- **Zadanie do wykonania**: Proszę wyodrębnić i powtórzyć bez zmian część wierszy od wiersza zawierającego „The height and width of the screenshot is (604, 790).” do wiersza zawierającego „tap(309, 21)”, włącznie z oboma. Obrazy należy pominąć w odpowiedzi.

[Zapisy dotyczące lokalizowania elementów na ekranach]
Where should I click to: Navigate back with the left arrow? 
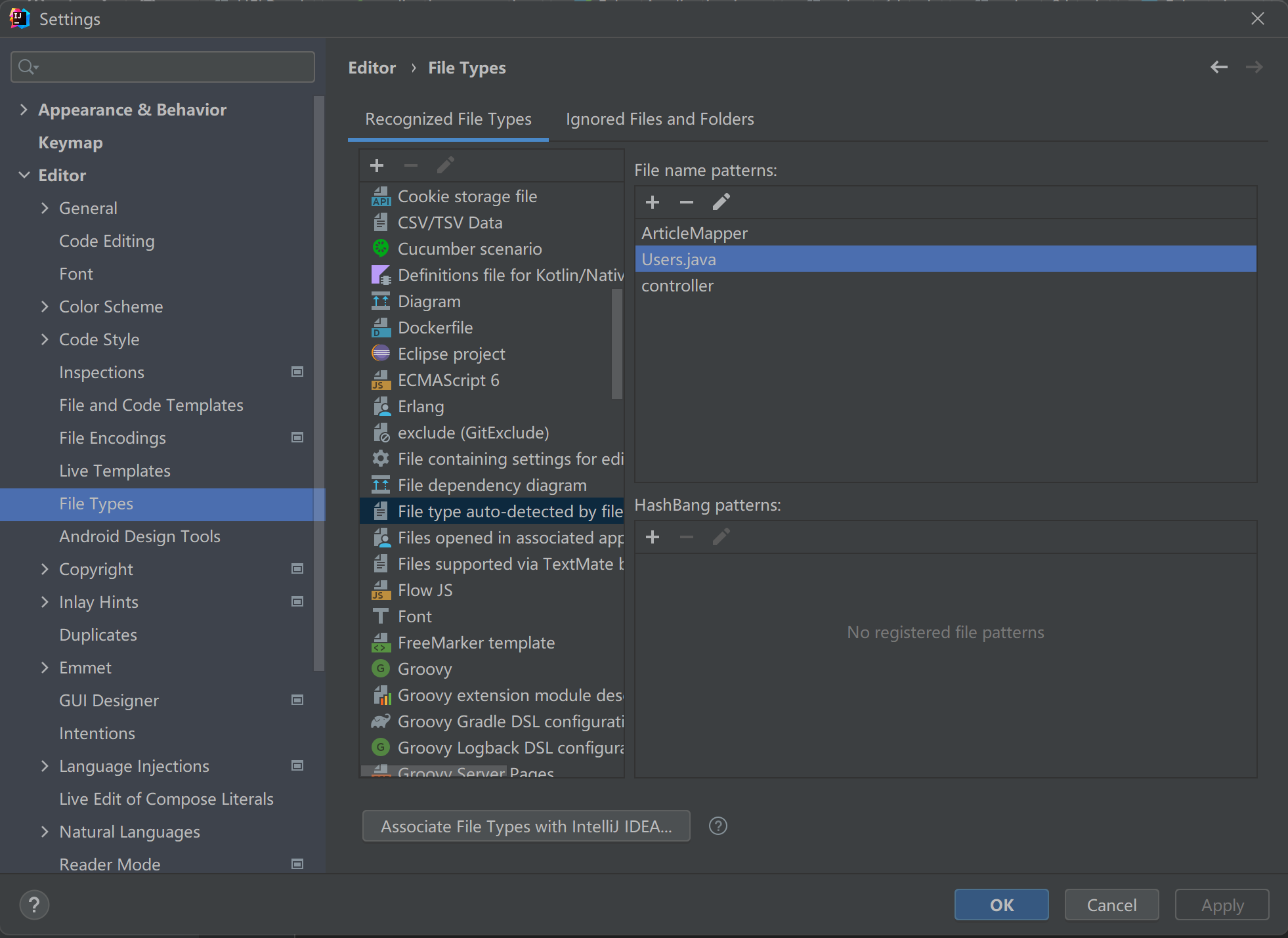[1218, 67]
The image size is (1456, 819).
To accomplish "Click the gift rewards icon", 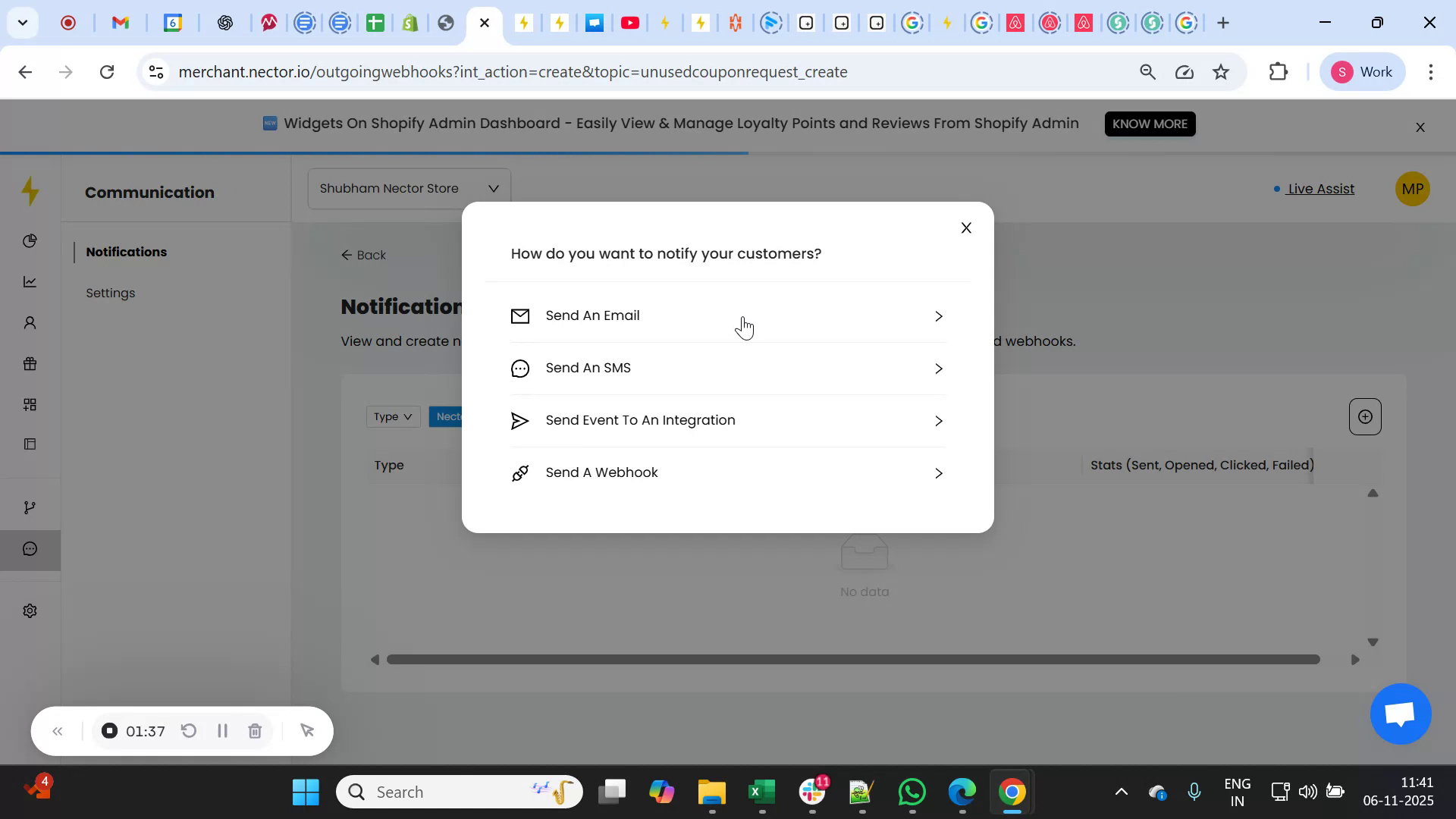I will 30,363.
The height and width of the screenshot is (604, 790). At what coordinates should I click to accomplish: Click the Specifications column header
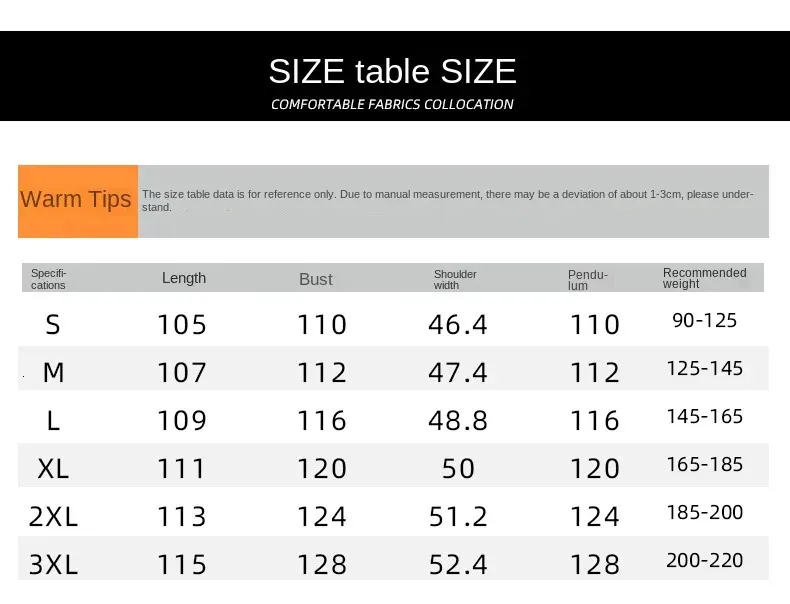coord(48,279)
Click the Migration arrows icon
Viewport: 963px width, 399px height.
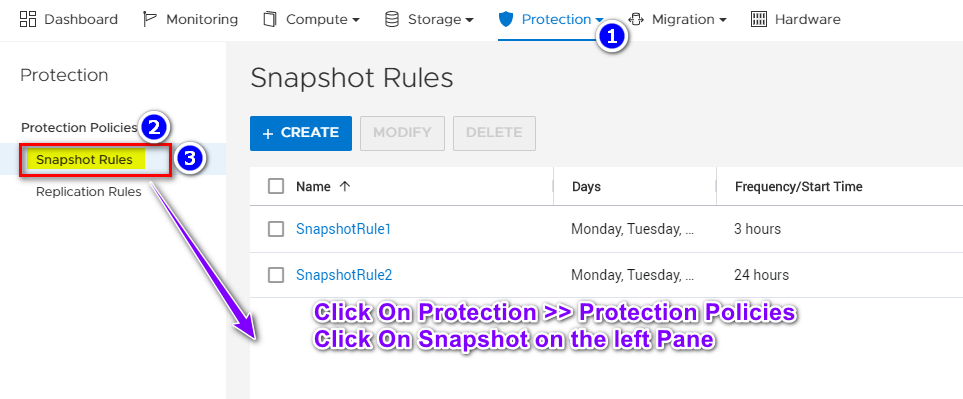(x=636, y=19)
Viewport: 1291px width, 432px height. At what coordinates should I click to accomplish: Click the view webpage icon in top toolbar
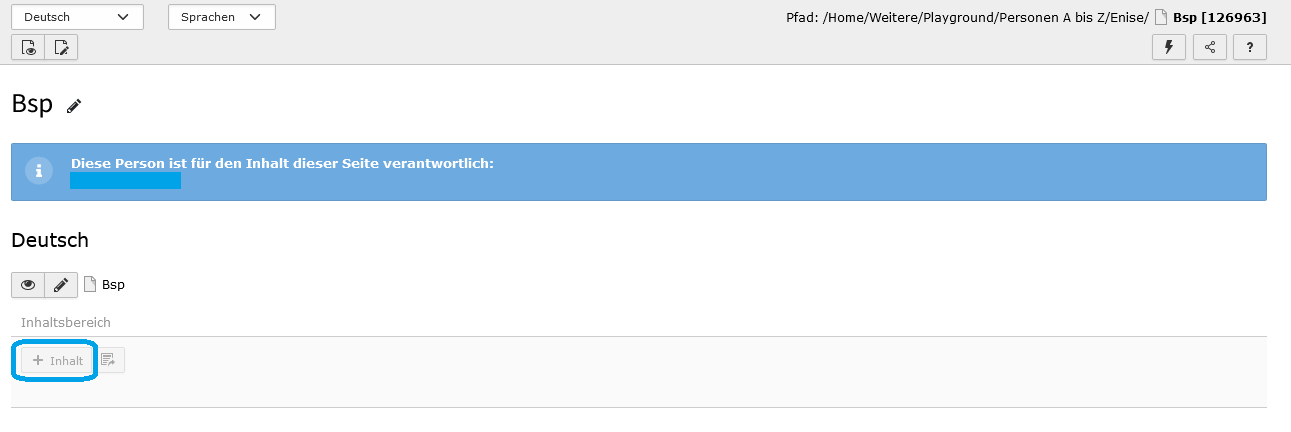click(x=28, y=47)

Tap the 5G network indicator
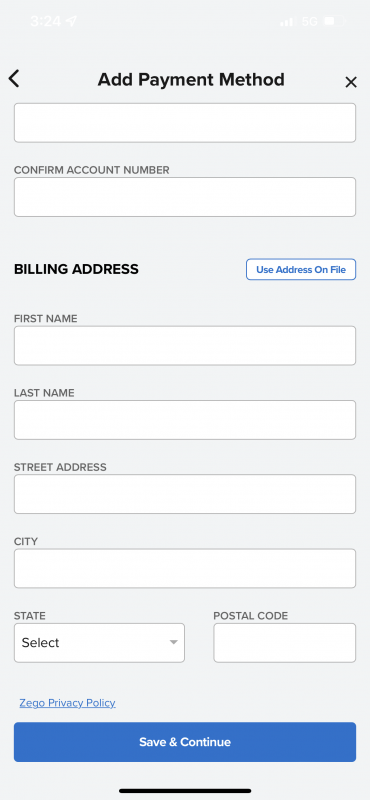tap(309, 21)
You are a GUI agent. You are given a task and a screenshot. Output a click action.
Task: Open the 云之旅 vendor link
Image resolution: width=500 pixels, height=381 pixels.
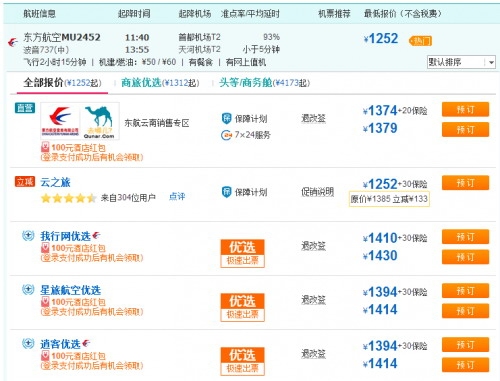pyautogui.click(x=55, y=182)
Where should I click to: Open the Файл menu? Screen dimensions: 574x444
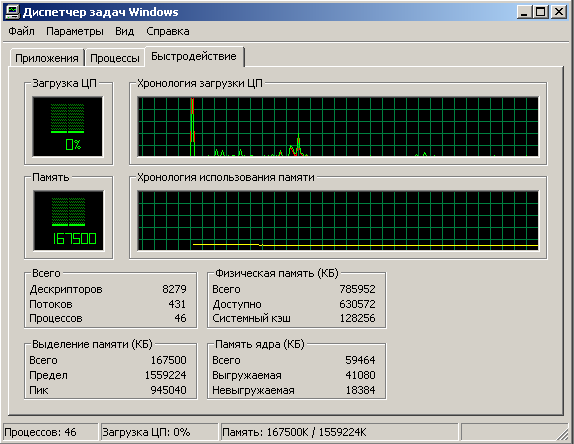(x=22, y=31)
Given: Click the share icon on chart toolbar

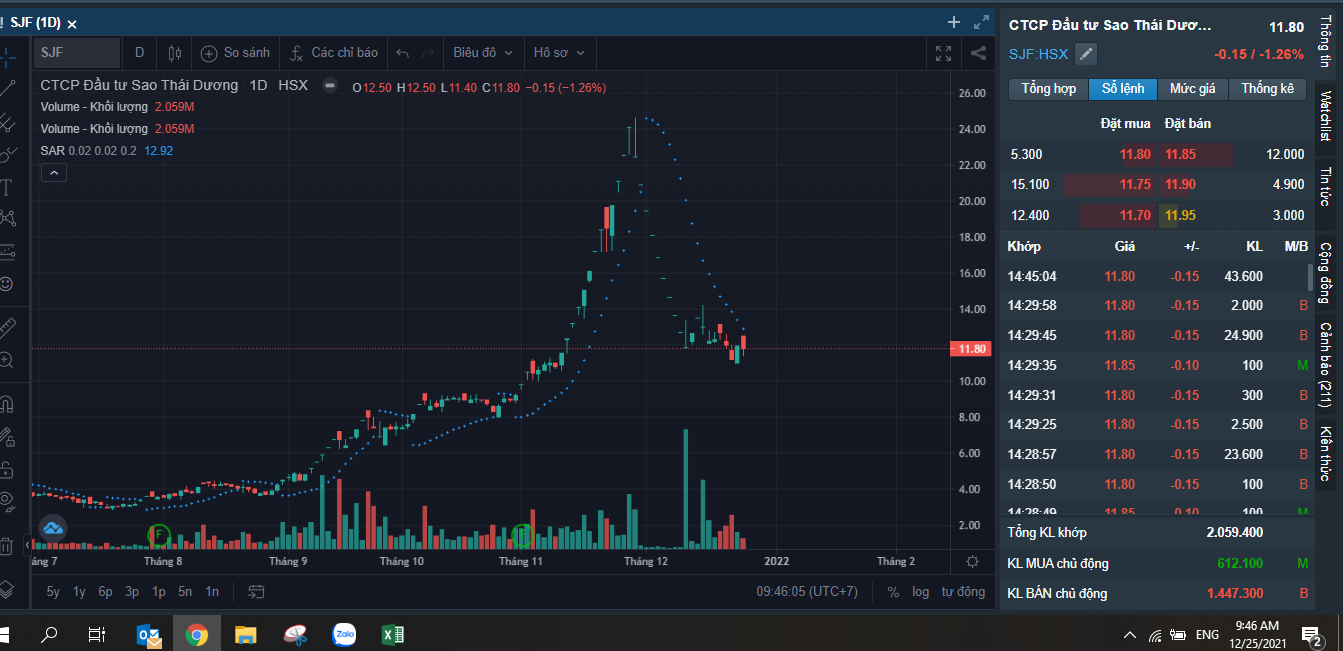Looking at the screenshot, I should click(979, 53).
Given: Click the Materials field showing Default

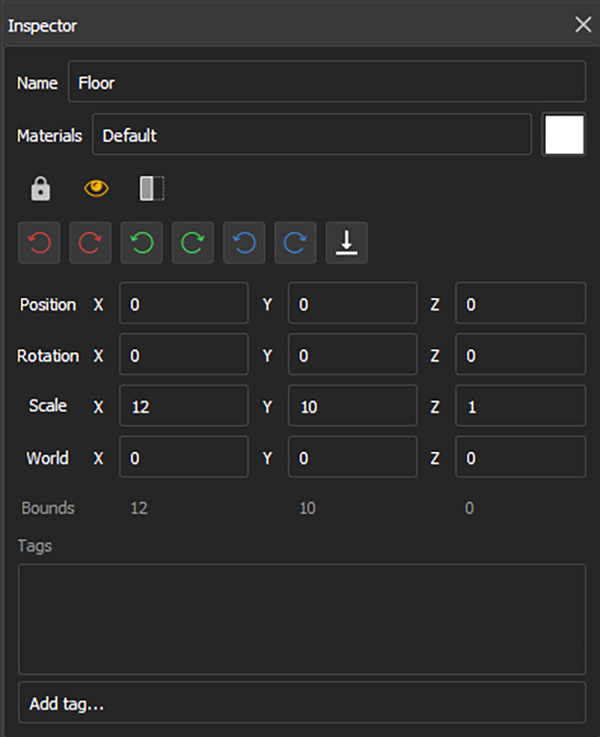Looking at the screenshot, I should [x=312, y=134].
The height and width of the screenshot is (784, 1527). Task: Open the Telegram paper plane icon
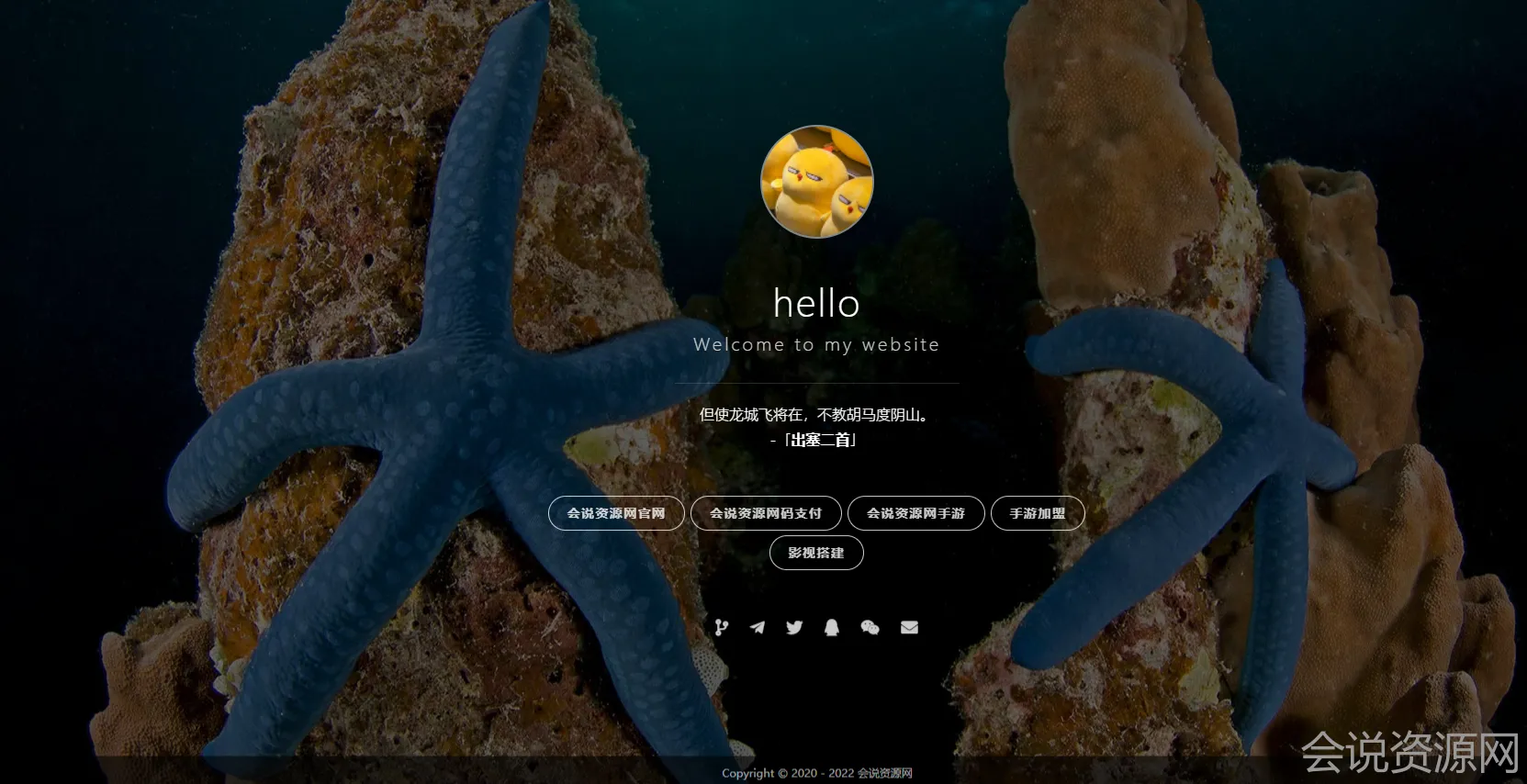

- **Rozwiązanie zadania**:
The height and width of the screenshot is (604, 790). At what coordinates should I click to accomplish: Click the Specifications column header
coord(48,279)
Click the Migration arrows icon
Viewport: 963px width, 399px height.
(x=636, y=19)
Viewport: 1291px width, 432px height. At what coordinates should I click to accomplish: Click the view webpage icon in top toolbar
click(x=28, y=47)

Tap the 5G network indicator
tap(309, 21)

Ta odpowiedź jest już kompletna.